→ **Job**:
Please return each of the following lines word for word.

→ **Data shown**:
◇ ◇ ◇ ◇

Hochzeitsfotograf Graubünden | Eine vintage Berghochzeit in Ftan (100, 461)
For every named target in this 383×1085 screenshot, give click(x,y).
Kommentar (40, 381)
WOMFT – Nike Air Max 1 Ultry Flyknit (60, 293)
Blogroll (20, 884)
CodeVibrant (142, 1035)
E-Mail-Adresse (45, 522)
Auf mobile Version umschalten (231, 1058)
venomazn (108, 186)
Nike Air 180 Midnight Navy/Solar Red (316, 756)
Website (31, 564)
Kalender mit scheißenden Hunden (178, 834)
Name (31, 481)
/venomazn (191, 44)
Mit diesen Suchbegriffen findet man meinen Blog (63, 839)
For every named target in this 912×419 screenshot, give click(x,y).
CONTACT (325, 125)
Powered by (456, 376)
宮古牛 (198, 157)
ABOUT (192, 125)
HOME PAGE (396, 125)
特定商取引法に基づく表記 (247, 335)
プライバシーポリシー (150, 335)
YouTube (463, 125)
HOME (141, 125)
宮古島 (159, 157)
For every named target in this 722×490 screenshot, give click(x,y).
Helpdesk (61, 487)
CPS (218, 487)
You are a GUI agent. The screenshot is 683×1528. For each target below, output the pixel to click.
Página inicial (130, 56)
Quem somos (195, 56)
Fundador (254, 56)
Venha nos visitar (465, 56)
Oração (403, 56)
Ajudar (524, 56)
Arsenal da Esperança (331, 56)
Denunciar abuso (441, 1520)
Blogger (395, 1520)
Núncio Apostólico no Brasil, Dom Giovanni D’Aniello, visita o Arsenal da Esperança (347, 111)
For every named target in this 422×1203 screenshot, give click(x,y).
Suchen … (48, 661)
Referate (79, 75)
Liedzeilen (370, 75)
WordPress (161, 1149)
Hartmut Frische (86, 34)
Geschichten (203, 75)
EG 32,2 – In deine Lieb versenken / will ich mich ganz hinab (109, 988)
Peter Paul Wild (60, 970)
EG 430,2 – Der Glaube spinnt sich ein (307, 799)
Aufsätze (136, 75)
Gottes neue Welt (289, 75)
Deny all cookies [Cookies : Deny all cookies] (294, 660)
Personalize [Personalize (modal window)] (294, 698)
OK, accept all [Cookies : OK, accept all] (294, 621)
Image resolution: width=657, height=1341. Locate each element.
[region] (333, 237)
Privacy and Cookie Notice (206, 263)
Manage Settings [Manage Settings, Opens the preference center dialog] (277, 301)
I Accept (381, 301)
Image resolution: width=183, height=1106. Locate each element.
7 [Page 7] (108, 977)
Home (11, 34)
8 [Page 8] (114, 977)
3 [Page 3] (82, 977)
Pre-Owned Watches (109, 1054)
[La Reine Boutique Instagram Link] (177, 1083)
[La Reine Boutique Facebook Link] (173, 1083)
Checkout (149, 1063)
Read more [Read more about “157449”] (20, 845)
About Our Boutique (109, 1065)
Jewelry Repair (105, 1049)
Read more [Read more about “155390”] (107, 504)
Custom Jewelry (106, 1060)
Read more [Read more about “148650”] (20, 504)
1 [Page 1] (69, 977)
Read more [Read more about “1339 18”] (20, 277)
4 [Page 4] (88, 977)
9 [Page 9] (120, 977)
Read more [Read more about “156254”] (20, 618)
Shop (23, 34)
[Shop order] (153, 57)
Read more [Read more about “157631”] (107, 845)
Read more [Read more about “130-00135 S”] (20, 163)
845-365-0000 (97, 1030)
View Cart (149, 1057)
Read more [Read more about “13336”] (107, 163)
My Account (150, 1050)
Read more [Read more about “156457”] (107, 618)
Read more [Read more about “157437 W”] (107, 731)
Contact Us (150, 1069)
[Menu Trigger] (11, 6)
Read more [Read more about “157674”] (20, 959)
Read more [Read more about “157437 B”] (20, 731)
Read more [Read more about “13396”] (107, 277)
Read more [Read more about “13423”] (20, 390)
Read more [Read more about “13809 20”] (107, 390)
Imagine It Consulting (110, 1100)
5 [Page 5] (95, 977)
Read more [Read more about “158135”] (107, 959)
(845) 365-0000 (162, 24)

◇ ◇ ◇ ◇

→ **The response**:
Hochzeitsfotograf Graubünden | Eine vintage Berghochzeit in Ftan (100, 461)
For every named target in this 383×1085 screenshot, give click(x,y).
Kommentar (40, 381)
WOMFT – Nike Air Max 1 Ultry Flyknit (60, 293)
Blogroll (20, 884)
CodeVibrant (142, 1035)
E-Mail-Adresse (45, 522)
Auf mobile Version umschalten (231, 1058)
venomazn (108, 186)
Nike Air 180 Midnight Navy/Solar Red (316, 756)
Website (31, 564)
Kalender mit scheißenden Hunden (178, 834)
Name (31, 481)
/venomazn (191, 44)
Mit diesen Suchbegriffen findet man meinen Blog (63, 839)
For every named target in this 912×419 screenshot, give click(x,y).
CONTACT (325, 125)
Powered by (456, 376)
宮古牛 (198, 157)
ABOUT (192, 125)
HOME PAGE (396, 125)
特定商取引法に基づく表記 (247, 335)
プライバシーポリシー (150, 335)
YouTube (463, 125)
HOME (141, 125)
宮古島 (159, 157)
For every named target in this 722×490 screenshot, give click(x,y).
Helpdesk (61, 487)
CPS (218, 487)
You are a GUI agent. The screenshot is 683×1528. For each target below, output the pixel to click.
Página inicial (130, 56)
Quem somos (195, 56)
Fundador (254, 56)
Venha nos visitar (465, 56)
Oração (403, 56)
Ajudar (524, 56)
Arsenal da Esperança (331, 56)
Denunciar abuso (441, 1520)
Blogger (395, 1520)
Núncio Apostólico no Brasil, Dom Giovanni D’Aniello, visita o Arsenal da Esperança (347, 111)
For every named target in this 422×1203 screenshot, give click(x,y).
Suchen … (48, 661)
Referate (79, 75)
Liedzeilen (370, 75)
WordPress (161, 1149)
Hartmut Frische (86, 34)
Geschichten (203, 75)
EG 32,2 – In deine Lieb versenken / will ich mich ganz hinab (109, 988)
Peter Paul Wild (60, 970)
EG 430,2 – Der Glaube spinnt sich ein (307, 799)
Aufsätze (136, 75)
Gottes neue Welt (289, 75)
Deny all cookies [Cookies : Deny all cookies] (294, 660)
Personalize [Personalize (modal window)] (294, 698)
OK, accept all [Cookies : OK, accept all] (294, 621)
Image resolution: width=657, height=1341. Locate each element.
[region] (333, 237)
Privacy and Cookie Notice (206, 263)
Manage Settings [Manage Settings, Opens the preference center dialog] (277, 301)
I Accept (381, 301)
Image resolution: width=183, height=1106. Locate each element.
7 [Page 7] (108, 977)
Home (11, 34)
8 [Page 8] (114, 977)
3 [Page 3] (82, 977)
Pre-Owned Watches (109, 1054)
[La Reine Boutique Instagram Link] (177, 1083)
[La Reine Boutique Facebook Link] (173, 1083)
Checkout (149, 1063)
Read more [Read more about “157449”] (20, 845)
About Our Boutique (109, 1065)
Jewelry Repair (105, 1049)
Read more [Read more about “155390”] (107, 504)
Custom Jewelry (106, 1060)
Read more [Read more about “148650”] (20, 504)
1 [Page 1] (69, 977)
Read more [Read more about “1339 18”] (20, 277)
4 [Page 4] (88, 977)
9 [Page 9] (120, 977)
Read more [Read more about “156254”] (20, 618)
Shop (23, 34)
[Shop order] (153, 57)
Read more [Read more about “157631”] (107, 845)
Read more [Read more about “130-00135 S”] (20, 163)
845-365-0000 (97, 1030)
View Cart (149, 1057)
Read more [Read more about “13336”] (107, 163)
My Account (150, 1050)
Read more [Read more about “156457”] (107, 618)
Read more [Read more about “157437 W”] (107, 731)
Contact Us (150, 1069)
[Menu Trigger] (11, 6)
Read more [Read more about “157674”] (20, 959)
Read more [Read more about “157437 B”] (20, 731)
Read more [Read more about “13396”] (107, 277)
Read more [Read more about “13423”] (20, 390)
Read more [Read more about “13809 20”] (107, 390)
Imagine It Consulting (110, 1100)
5 [Page 5] (95, 977)
Read more [Read more about “158135”] (107, 959)
(845) 365-0000 (162, 24)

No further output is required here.